Armenia’s banking legislation, one of the most liberal in the former Soviet Union, places no restrictions on operations of foreign banks. They are free to open branches, own Armenian credit institutions and move cash in and out of the country. Not surprisingly, the largest and most popular Armenia-based bank is owned by Britain’s HSBC financial services giant.


The existing legislative framework, officials say, could tempt anti-Western militant groups to use Armenia for channeling funds into various parts of the world. Until now, for example, Armenian banks were not required to check the origin of their cash deposits. But under the newly passed amendments, the CBA will issue them with detailed information which they will have to demand from Armenian and foreign nationals opening bank accounts.


Furthermore, the Central Bank can now freeze those accounts if it believes that they belong to terrorist groups. In that case, account holders will have to prove their innocence if they are to reclaim their money. Some Armenian lawmakers criticized this provision as a violation of the presumption of innocence during the recent debates in the parliament.


But Sarkisian countered that any punitive action by the CBA would be investigated by the law-enforcement agencies and could be challenged in the court. He also dismissed speculation that the anti-terror measures could make Armenia’s banking sector less attractive to foreign investors and weaken the local cash-strapped banks’ ability to attract capital from abroad.

“Armenia’s financial system remains reliable and favorable for those business entities or investors that want to engage in legal activities. In fact, this new legislative framework offers them additional incentives and protection,” he said.

Local banks have not challenged, at least publicly, this assertion. HSBC’s Armenian branch declined a comment. A secretary of its top manager explained, bizarrely, that he usually avoids contacts with “rank-and-file journalists” and suggested that he be interviewed by an RFE/RL “chief editor.”

Sarkisian and other government officials admit a direct link between the toughening of the banking legislation and the new U.S. foreign policy priorities stemming from the September 11 terrorist attacks.

The matter has been on the agenda of the U.S.-Armenia Task Force, an inter-governmental body coordinating multimillion-dollar American assistance to Armenia. According to Armenian Finance and Economy Minister Vartan Khachatrian, Yerevan assured Washington earlier this year that "if we discover that any of our banks has accounts that could be used for terrorist acts, they will be immediately frozen."

U.S. reaction to the banking amendments is not yet known. Officials at the U.S. embassy in Yerevan could not be reached for comment. They have previously praised the Armenian government’s cooperation with the U.S.-led global fight against terror. Over the past year, American warplanes have used Armenia’s air space for anti-terror missions in Central Asia.

The U.S. should be particularly attentive towards one of Armenia’s neighbors and closest partners: Iran. The Islamic Republic was accused by President George W. Bush of being part of a global “axis of evil” earlier this year. And although it has not been a target of the U.S. anti-terror drive, Tehran remains on the State Department list of governments sponsoring international terrorism.

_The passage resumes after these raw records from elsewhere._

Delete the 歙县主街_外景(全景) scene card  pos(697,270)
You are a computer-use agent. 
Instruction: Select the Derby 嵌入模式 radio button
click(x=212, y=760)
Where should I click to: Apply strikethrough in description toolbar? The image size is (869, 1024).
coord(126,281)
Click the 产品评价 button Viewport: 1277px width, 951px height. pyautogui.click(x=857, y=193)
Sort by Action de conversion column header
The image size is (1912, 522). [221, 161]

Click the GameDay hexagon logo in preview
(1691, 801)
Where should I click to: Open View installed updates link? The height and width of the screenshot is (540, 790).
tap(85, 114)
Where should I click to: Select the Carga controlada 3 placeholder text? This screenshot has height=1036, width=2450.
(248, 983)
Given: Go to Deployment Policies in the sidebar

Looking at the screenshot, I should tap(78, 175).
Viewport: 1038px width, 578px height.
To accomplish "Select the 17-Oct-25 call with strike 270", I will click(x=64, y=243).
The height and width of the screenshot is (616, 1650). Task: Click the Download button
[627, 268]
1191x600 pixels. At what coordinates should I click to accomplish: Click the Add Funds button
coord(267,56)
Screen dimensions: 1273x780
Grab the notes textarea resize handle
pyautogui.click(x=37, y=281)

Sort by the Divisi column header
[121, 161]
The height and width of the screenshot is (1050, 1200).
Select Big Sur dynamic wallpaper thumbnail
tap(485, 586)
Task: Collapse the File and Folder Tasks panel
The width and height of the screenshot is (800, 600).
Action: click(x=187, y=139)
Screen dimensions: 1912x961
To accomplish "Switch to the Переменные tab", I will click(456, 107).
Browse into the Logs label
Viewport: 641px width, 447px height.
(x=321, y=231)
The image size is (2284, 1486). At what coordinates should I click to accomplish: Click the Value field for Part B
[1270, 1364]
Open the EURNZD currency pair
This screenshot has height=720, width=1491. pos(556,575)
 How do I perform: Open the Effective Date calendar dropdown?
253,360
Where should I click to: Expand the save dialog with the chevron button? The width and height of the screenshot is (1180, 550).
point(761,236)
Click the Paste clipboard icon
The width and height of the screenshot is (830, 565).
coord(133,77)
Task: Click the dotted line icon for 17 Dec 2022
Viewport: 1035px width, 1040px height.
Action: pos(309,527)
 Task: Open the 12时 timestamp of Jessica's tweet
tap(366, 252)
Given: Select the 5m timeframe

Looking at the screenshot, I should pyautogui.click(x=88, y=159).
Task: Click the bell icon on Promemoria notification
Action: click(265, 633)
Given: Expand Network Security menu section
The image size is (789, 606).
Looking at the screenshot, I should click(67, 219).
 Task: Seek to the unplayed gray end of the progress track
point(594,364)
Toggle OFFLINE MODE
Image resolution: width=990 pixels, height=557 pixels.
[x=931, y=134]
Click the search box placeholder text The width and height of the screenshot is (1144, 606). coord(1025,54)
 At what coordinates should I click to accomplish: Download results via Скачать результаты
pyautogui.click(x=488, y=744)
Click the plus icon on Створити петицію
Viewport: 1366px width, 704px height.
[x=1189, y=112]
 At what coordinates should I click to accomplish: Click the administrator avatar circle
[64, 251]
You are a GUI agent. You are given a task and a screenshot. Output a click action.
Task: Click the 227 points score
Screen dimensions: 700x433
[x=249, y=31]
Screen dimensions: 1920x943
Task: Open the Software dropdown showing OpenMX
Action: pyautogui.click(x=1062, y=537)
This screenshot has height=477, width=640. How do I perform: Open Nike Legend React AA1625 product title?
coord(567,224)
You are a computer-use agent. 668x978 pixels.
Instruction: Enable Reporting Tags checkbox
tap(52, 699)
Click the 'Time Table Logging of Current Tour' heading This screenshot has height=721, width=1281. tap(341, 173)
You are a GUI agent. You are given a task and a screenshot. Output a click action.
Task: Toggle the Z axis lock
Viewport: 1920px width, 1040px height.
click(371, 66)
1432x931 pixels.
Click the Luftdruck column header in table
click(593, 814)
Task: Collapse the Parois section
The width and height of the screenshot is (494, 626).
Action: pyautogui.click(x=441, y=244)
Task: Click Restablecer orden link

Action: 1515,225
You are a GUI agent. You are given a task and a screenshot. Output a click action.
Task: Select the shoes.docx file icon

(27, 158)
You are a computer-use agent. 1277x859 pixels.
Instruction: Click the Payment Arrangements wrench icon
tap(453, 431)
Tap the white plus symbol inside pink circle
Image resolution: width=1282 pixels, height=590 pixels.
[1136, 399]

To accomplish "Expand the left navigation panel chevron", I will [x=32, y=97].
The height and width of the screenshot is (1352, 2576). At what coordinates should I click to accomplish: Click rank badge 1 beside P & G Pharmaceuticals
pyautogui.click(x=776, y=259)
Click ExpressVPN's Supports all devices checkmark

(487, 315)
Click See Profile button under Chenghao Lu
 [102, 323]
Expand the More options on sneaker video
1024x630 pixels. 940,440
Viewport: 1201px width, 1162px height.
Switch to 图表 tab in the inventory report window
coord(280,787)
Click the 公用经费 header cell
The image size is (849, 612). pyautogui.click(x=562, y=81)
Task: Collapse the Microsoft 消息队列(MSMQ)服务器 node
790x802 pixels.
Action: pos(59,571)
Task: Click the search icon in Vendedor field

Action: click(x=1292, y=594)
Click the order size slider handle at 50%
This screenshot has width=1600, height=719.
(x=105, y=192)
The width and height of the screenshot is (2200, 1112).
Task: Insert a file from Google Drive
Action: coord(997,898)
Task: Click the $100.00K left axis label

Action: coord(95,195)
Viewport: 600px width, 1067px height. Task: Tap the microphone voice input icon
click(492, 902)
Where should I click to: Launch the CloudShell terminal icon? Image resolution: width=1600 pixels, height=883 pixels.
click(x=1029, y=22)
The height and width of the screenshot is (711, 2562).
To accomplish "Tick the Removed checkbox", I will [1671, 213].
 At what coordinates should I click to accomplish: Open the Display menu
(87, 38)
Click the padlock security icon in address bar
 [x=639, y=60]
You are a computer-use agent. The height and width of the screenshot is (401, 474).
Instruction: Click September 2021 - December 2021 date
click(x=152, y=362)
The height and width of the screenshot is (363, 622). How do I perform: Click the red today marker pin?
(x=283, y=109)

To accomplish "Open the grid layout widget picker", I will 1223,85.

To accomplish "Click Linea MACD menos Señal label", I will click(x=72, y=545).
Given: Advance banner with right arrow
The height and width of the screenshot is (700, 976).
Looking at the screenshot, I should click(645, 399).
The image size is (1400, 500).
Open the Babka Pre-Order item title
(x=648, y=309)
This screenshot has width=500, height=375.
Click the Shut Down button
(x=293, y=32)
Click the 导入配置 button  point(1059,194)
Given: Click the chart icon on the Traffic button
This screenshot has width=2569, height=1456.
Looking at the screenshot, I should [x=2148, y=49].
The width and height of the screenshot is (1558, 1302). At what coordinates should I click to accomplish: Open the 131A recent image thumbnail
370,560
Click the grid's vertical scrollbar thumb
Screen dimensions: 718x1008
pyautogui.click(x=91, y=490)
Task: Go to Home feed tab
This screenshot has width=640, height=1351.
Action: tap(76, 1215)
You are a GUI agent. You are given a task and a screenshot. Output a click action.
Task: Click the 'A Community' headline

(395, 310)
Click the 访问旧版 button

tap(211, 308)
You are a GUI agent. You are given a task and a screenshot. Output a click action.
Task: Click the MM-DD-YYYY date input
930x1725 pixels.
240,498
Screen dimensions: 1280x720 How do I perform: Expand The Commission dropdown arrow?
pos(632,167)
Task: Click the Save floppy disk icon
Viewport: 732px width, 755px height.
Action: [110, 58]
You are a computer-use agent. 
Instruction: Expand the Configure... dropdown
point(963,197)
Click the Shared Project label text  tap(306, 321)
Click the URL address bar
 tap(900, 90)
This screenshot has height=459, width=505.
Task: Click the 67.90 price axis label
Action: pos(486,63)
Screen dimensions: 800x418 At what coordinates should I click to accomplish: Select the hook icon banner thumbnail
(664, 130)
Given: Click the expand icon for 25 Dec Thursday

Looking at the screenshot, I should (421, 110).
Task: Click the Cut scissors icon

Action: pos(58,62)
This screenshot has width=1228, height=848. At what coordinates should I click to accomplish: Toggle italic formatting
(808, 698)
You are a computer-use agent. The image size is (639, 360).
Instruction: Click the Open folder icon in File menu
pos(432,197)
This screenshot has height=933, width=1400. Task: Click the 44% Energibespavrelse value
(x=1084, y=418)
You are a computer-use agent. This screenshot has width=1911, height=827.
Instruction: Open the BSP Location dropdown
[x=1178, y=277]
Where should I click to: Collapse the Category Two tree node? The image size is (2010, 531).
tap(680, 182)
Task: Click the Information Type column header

Officials in Yerevan, meanwhile, claim that so far there have been no instances of outlawed militant groups attempting to use Armenian territory financially or otherwise. “Thank God, we have avoided such problems so far,” Vartan Yeghiazarian, chief of Interpol’s bureau in the Armenian capital, told RFE/RL.

Despite that, Yeghiazarian said, the authorities remain on their guard. “A special [anti-terror] database has been created here, and we are very closely looking at the possible entry of such individuals into Armenia,” he said. “Not just their physical presence in Armenia, but also their possible financial and economic activities, connections and so on.”